As of now, two doses are required, about a month apart. To inoculate 300 million people — most of the U.S. population — 600 million doses would be needed.

Vaccines usually take years to produce — sometimes decades — and the compressed timetable here has prompted worries that speed may trump safety.

“I am concerned that COVID-19 vaccines have skipped much of the safety research that other vaccines go through, such as animal research to assess harm prior to human testing and three-year clinical trials to ensure both efficacy and to determine the side-effect profile,” said pediatrician Bob Sears of Capistrano Beach by email.

“Throw in the fact that hundreds of millions of doses are already bought and paid, our FDA director really has no choice but to approve them no matter what the safety trials show. No one wants to waste a few billion dollars — especially not now.”

Sears — who is “pro-informed consent and anti-mandate”  on vaccines, and was slapped by the Medical Board of California for being too free with medical exemptions for children — said people certainly can opt in to gain whatever level of protection a vaccine can offer, but he hopes it remains a free choice.

“Because if this vaccine is like the flu shot and the whooping cough vaccine, it WON’T prevent the spread of disease,” Sears said. “It will only offer some reduction in personal symptoms. But you’ll still get sick and be contagious to others. … The vaccine isn’t going to help eliminate the disease — public health measures and the natural progression of this virus will see to that.”

Children and vaccines

The CDC’s playbook says precious little about children and whether they’ll be vaccinated, said Noymer of UCI. The leading vaccine candidates are being tested on adults, not children.

April 1955. Children are inoculated against polio with the Salk vaccine in Los Angeles. (AP Photo, File)

“Technically, findings from the trials are applicable to those 18 and up. I’m not comfortable giving kids a vaccine that hasn’t been tested on them,” Noyer said. “There’s an epidemiological rationale in this case that we don’t need to vaccinate kids because, by and large, they don’t get very sick, so we could just vaccinate everyone else. But there’s no unanimity on that. In my mind, if we’re not testing the new vaccines on kids, we should be careful about giving them to kids.”

CDC spokeswoman Kristen Nordlund said recommendations for pediatric populations, and other information in the interim playbook, will be updated as new information becomes available.

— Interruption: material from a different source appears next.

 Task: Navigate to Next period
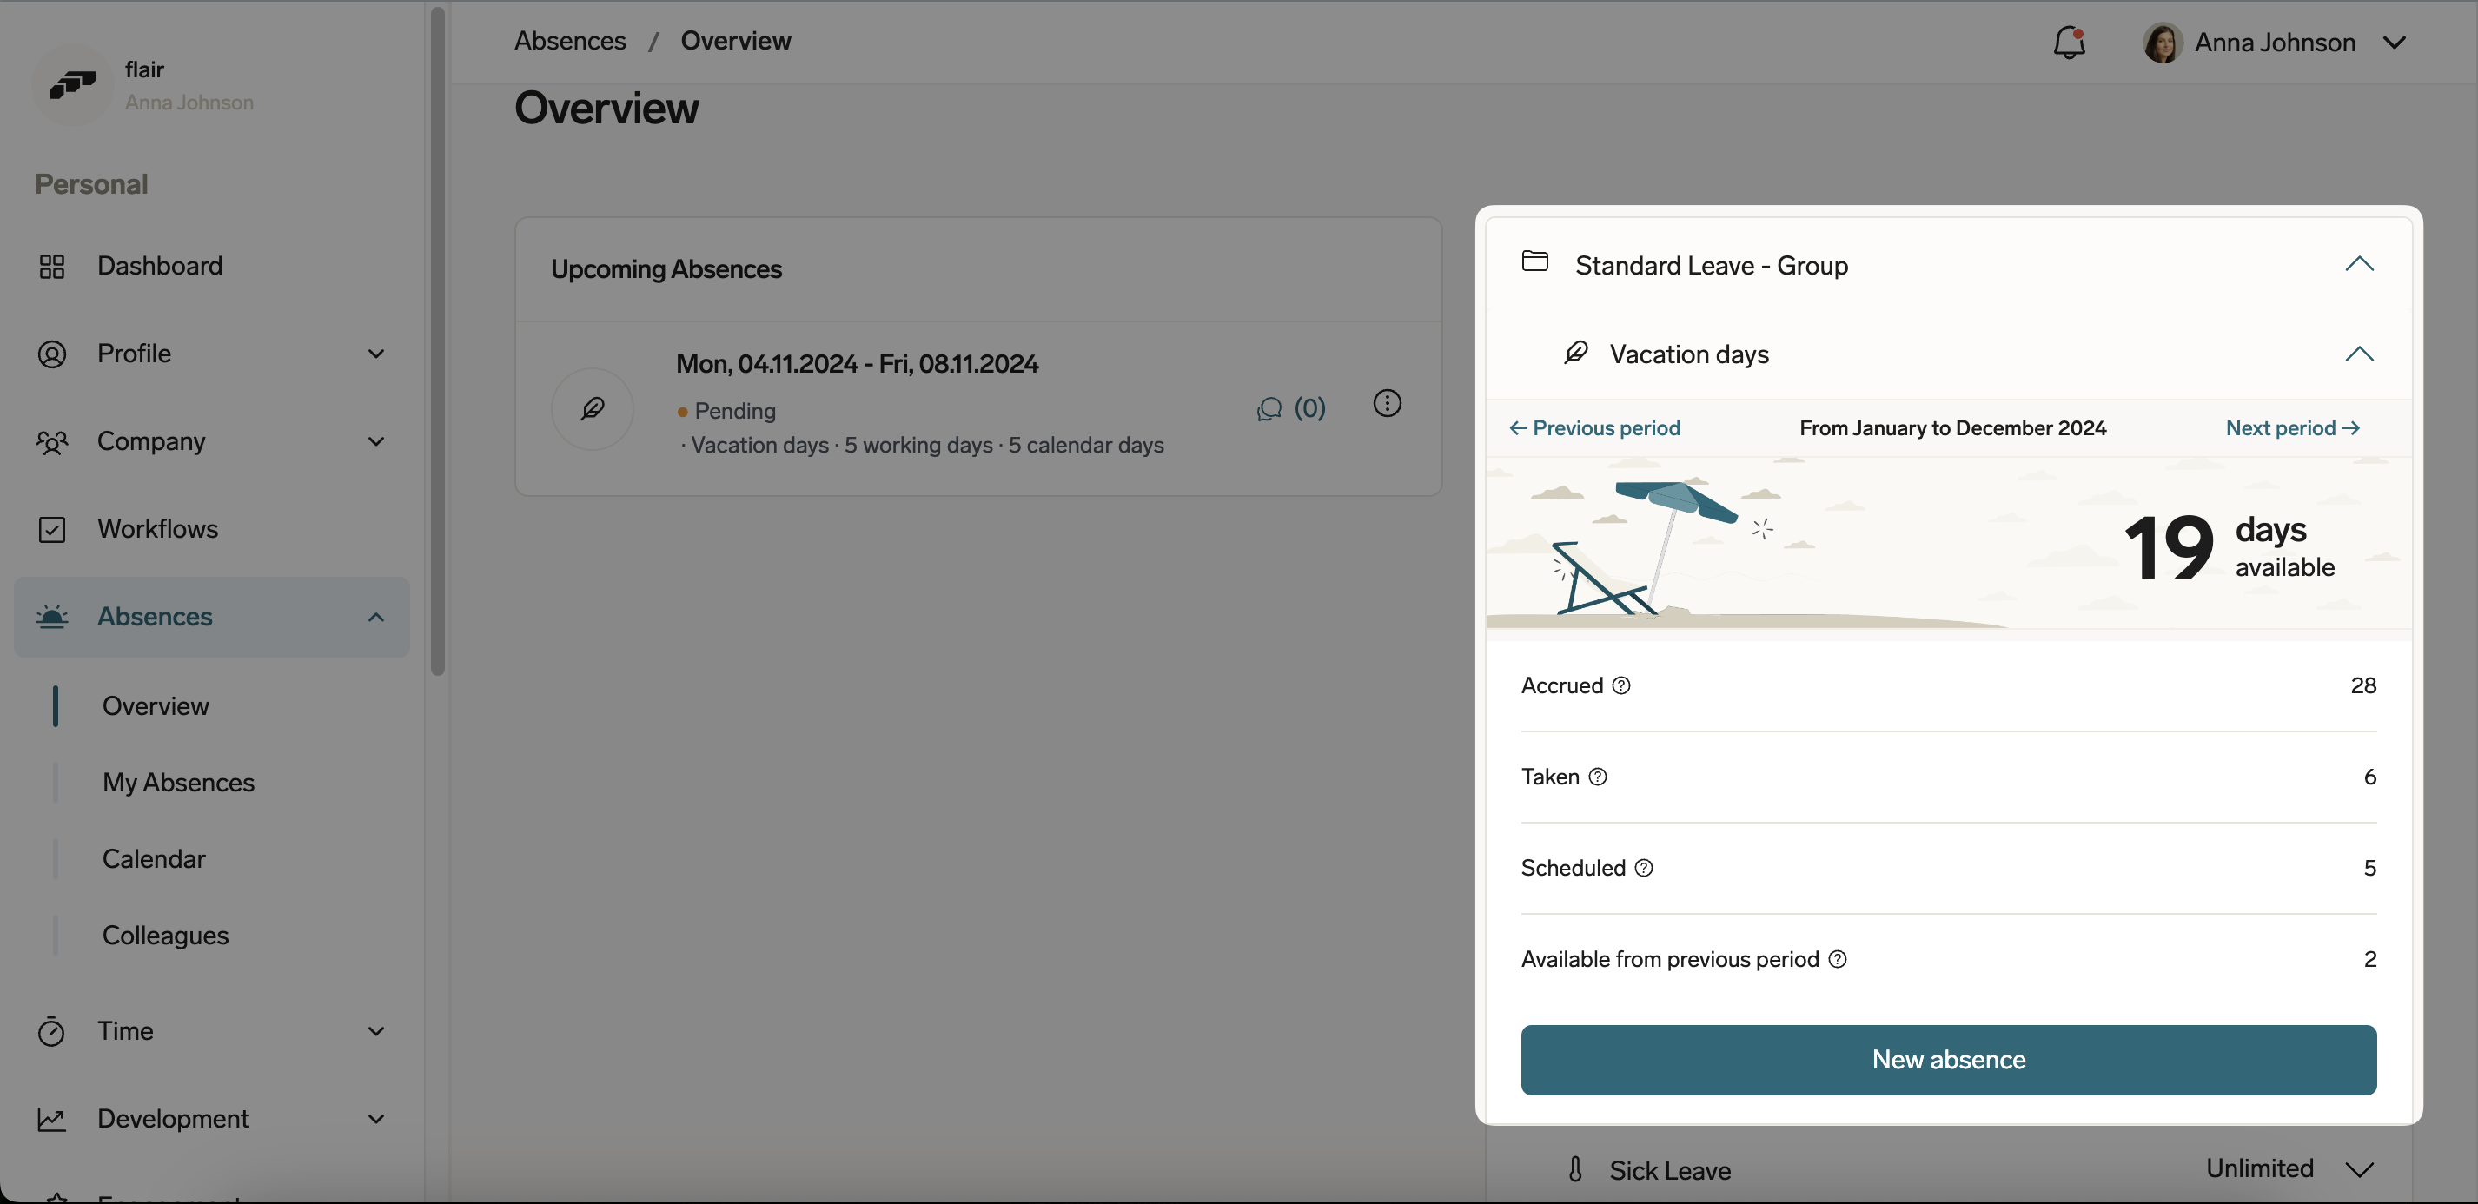coord(2292,428)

Drug company front-runners

The two drug companies at the front of the COVID vaccine-development pack —  Moderna and Pfizer — released heretofore confidential details of how they’re evaluating their vaccines and what evidence they’ll use to determine whether they work on Thursday, in an effort to tamp down concerns. It’s a rare move, but worries persist.

“They run trials, stop as soon as there’s a scintilla of positive evidence and before other evidence comes in to make them look bad, and reap windfall profits,” Noymer said. “I  hope it comes in like a home run, then we can all breathe a sigh of relief and say, ‘It works.’ “

But if the data reveals that it’s only 50 percent better than nothing — the low bar the Food and Drug Administration has set for COVID vaccines — it’s unclear how much good it would really do.

“I’m more worried that the trials are just going to show, ‘This doesn’t work, sorry,’ than I am that there’s going to be some incredible problem getting the vaccines delivered,” Noymer said.